MATERIAL FOR THIS TASK:
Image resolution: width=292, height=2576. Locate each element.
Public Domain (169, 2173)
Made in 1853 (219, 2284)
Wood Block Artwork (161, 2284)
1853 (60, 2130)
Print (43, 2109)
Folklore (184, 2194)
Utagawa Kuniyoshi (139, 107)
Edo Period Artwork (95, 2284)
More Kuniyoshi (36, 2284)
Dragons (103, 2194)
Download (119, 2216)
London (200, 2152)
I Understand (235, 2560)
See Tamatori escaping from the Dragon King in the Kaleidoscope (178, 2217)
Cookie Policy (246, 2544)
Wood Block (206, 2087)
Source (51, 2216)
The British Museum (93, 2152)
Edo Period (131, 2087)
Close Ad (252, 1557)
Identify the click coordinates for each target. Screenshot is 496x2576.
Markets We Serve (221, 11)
---
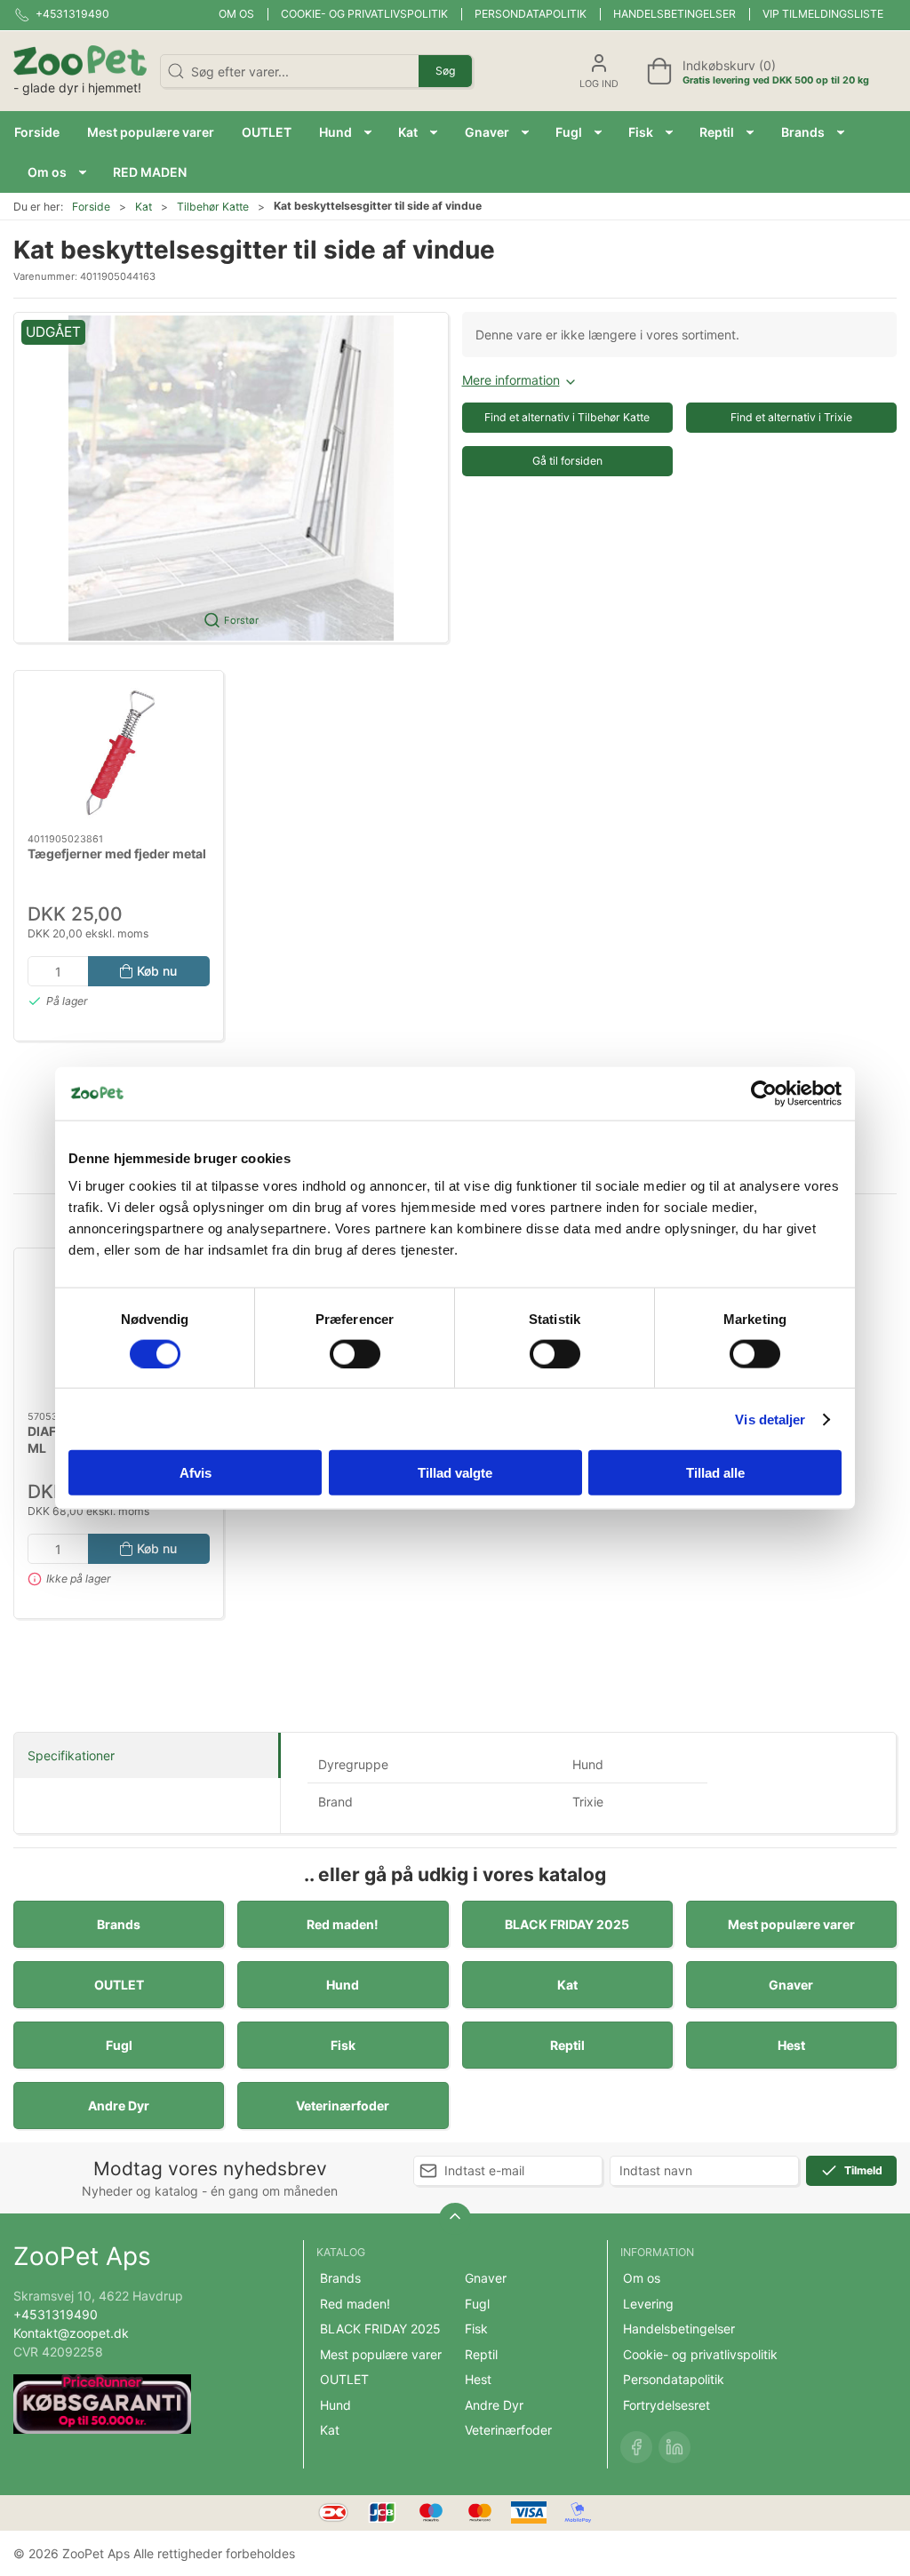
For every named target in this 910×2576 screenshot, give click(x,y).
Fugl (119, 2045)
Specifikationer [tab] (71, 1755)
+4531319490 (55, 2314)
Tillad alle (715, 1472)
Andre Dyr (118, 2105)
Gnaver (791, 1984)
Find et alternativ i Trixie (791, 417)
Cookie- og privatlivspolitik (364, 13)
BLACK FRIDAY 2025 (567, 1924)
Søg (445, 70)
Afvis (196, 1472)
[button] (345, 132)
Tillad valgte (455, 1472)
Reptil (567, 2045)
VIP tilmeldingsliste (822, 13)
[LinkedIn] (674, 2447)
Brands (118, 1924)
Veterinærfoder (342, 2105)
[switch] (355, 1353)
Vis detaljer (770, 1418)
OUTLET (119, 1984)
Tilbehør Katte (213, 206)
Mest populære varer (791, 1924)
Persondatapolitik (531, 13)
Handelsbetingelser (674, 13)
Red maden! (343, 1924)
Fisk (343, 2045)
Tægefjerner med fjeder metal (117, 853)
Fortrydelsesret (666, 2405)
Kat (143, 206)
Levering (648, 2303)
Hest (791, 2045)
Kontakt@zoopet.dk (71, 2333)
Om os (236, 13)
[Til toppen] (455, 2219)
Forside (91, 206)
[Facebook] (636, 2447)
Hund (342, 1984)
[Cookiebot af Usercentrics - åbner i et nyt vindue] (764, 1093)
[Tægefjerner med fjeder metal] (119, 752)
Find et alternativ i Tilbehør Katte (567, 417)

EXERCISE REQUIREMENTS: Taking the line with "For every named" as the first and the line with "[switch] (355, 1353)" as the last, retype that stretch of the data above exactly, with no other lines.

ANSWER SECTION:
For every named target in this 910×2576 screenshot, give click(x,y).
Fugl (119, 2045)
Specifikationer [tab] (71, 1755)
+4531319490 (55, 2314)
Tillad alle (715, 1472)
Andre Dyr (118, 2105)
Gnaver (791, 1984)
Find et alternativ i Trixie (791, 417)
Cookie- og privatlivspolitik (364, 13)
BLACK FRIDAY 2025 (567, 1924)
Søg (445, 70)
Afvis (196, 1472)
[button] (345, 132)
Tillad valgte (455, 1472)
Reptil (567, 2045)
VIP tilmeldingsliste (822, 13)
[LinkedIn] (674, 2447)
Brands (118, 1924)
Veterinærfoder (342, 2105)
[switch] (355, 1353)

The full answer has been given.